For extract preparation, a 0.1 g sample was crushed using liquid N₂, then 1.0 mL ethanol (80%) was added, and the homogenate was centrifuged (12,000 rpm; 15.0 min). The supernatant was collected, and 100 μL extract per genotype was used for FRAP reaction (Benzie and Strain, 1999). To this 3.0 mL pre-warmed freshly prepared FRAP reagent (acetate buffer: TPTZ: FeCl₃.6H₂O in 10:1:1 ratio) was added, and the mixture was incubated (37°C for 10.0 min) and increase in absorbance was measured using a spectrophotometer at 593 nm, and was compared with that of the standard calibration curve (20 mM FeSO₄.7H₂O), and the final concentration was expressed as mM/g of FW.

Peroxide Quantification

Briefly, 0.1 g leaf samples were crushed in liquid N₂, homogenized in 3.0 mL trichloroacetic acid (TCA; 1.0% w/v), centrifuged (10,000 rpm; 15 min at 4.0°C), and the supernatant was collected. Subsequently, 0.75 mL supernatant was mixed with 0.75 mL potassium phosphate buffer (10 mM; pH 7.0) and 1.5 mL freshly prepared potassium iodide (KI; 1.0 M) solution. The peroxide content was quantified in the supernatant by comparing the absorbance at 390 nm with that of the standard calibration curve ranging from 10 to 200 μmol/mL of H₂O_2. The final concentration was expressed as μmol/g of FW (Loreto and Velikova, 2001).

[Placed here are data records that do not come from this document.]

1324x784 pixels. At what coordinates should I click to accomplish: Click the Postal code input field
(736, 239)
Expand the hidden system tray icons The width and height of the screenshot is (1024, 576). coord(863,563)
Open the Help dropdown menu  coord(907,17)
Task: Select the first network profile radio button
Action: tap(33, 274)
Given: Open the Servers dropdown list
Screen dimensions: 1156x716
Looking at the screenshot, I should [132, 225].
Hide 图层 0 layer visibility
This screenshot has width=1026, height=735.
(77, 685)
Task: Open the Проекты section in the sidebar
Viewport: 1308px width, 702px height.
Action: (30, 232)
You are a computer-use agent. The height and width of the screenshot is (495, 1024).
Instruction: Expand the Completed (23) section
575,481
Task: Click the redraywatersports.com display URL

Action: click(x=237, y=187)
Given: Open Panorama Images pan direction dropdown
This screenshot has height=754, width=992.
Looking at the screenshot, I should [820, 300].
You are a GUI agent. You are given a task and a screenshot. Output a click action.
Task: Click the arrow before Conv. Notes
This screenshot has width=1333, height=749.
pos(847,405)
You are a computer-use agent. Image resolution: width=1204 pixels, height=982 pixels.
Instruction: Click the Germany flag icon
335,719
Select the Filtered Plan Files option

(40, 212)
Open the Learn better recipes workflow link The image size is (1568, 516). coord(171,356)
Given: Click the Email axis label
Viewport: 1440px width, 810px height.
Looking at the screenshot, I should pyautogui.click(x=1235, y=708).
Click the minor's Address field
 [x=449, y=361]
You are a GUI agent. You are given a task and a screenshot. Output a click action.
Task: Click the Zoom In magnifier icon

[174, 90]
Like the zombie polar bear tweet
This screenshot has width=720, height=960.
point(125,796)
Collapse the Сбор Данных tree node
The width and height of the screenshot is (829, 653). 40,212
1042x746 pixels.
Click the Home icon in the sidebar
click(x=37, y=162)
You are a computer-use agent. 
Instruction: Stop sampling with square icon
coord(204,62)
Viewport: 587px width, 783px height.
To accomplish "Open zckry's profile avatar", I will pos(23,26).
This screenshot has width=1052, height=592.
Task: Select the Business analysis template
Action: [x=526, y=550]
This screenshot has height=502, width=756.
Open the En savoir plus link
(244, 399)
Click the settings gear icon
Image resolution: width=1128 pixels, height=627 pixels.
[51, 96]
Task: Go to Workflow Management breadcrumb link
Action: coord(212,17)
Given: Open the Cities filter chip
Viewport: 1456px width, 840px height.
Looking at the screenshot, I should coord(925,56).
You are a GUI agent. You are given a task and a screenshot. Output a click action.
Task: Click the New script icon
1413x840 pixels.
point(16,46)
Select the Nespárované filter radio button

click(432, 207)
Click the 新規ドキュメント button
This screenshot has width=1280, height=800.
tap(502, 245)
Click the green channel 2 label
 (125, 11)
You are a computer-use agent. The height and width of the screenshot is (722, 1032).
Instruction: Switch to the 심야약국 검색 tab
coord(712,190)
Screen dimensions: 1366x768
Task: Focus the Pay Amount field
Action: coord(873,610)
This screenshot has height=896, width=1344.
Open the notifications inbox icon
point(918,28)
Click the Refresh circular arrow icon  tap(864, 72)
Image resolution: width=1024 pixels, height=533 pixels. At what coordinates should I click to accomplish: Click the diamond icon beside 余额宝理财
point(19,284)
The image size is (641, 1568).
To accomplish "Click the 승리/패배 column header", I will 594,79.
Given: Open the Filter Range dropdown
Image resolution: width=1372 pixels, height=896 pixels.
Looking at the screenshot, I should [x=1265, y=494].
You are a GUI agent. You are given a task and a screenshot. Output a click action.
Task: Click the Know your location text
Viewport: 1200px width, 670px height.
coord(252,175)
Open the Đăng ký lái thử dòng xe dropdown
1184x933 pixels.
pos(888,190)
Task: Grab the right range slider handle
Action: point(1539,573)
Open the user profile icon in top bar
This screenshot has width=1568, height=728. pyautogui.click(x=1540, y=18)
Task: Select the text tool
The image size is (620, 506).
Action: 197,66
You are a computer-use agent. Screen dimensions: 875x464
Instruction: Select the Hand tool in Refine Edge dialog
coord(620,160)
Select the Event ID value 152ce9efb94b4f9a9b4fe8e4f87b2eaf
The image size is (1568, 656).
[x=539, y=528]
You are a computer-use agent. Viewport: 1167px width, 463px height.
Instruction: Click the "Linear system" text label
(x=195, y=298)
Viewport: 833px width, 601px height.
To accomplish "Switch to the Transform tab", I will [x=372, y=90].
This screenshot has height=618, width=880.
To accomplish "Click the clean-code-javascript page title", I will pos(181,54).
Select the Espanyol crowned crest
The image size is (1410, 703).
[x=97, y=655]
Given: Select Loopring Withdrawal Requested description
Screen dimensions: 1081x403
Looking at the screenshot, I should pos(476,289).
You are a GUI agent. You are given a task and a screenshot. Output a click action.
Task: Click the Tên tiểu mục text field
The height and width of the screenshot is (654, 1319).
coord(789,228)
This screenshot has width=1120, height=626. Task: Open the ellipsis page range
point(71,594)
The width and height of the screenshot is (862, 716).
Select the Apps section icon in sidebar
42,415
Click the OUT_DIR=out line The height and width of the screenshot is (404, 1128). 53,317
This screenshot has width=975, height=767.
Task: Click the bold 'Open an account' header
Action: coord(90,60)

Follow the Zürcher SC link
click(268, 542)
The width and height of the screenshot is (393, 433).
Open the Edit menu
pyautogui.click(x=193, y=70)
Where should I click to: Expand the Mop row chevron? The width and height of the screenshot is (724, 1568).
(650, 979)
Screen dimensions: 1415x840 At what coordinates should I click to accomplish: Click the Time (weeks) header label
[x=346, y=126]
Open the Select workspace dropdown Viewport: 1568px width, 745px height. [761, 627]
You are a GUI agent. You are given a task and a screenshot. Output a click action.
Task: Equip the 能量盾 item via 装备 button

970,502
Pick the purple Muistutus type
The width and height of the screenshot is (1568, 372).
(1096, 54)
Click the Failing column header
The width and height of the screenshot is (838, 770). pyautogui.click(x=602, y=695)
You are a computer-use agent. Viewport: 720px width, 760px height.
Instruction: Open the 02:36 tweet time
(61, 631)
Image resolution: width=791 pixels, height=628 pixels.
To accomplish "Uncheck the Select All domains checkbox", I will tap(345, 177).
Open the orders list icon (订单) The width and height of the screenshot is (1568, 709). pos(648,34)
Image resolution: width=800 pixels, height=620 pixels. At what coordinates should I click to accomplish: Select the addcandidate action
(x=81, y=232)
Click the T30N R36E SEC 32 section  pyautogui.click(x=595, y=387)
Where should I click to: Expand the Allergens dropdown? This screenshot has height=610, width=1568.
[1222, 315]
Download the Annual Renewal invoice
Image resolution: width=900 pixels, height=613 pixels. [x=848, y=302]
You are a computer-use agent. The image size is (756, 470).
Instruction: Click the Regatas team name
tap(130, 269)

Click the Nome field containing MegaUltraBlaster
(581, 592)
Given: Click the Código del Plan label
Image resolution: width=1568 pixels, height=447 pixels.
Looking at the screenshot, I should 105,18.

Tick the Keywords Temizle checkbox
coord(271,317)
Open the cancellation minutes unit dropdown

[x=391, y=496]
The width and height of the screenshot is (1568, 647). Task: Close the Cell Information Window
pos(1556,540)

Total Tocopherol Content (TTC)

Tocopherol content was determined by the bathophenanthroline method (Tsen, 1961), which utilizes iron (Fe) (III)-bathophenanthroline complex as the oxidizing agent. The sample extract was exposed to an ethanolic solution comprising 4,7-diphenyl-1,10-phenanthroline (Bathophenanthroline) and FeCl₃, and to this H₃PO₄ was added after 15 s, and its stability was observed for 60 min. The absorbance of the solution was measured at 534 nm, and the tocopherol concentration was calculated from a standard curve and expressed in μg/g of FW.

Total Carotenoids Content (TCC)

Briefly, 0.34 g of sample was crushed in liquid N₂, then 6.0 mL ethyl alcohol:BHT (1.0 mg of BHT/mL of ethanol) was added and incubated at 85°C for 6 min with continuous vortexing. To this, 120 μL KOH was added and incubated for 5.0 min (at 85°C), then cooled on ice and then 4.0 mL distilled water and 3.0 mL PE:DE (2:1, v/v) was added. This was centrifuged for 10 min at room temperature, and the upper phase containing carotenoids was collected, and the solution was diluted to 10 mL (Lichtenthaler and Wellburn, 1983). The increase in absorbance was measured at 470 nm, and total carotenoids content was calculated using the formula:

$\begin{array}{l}Totalcarotenoidcontent(\mu g/g)=\\ \left[(A_{total}\times Vol(mL)\times \text{1000})/(A^{1\text{\%}}\times Sampleweight)\right]& (2)\end{array}$

where A_total= absorbance at 450 nm; Vol (mL) = total volume of extract; A^1% = absorbance coefficient for carotenoid by column mixture.

Ascorbic Acid

Ascorbic acid estimation was done through titration method using 2,6 dichloroindophenols dye solution and 4% oxalic acid as a stabilizing medium (Sadasivam and Balasubraminan, 1987; Nielsen, 2017). The dye solution was prepared in NaHCO₃ hot solution, while dye standardization was done by titrating the standard ascorbic acid (1.0 mg/mL) to pale pink color, which persisted for 15.0 s, and calculation was done using the following formula:

$\begin{array}{l}AmountofAscorbicacid(mg/100g)=\\ \left[(X_{mg}\times V_2\times Z_{mL})/(V_1\times Y_{mL}\times Wt.ofsample)\right]\times 100& (3)\end{array}$

where X_mg = mg of standard ascorbic acid; V₁ = Titer value of Standard ascorbic acid against dye; V₂ = Titer value of sample against dye; Y_mL = Amount of aliquot taken (mL) for estimation; Z_mL = total amount (mL) of the extracted sample.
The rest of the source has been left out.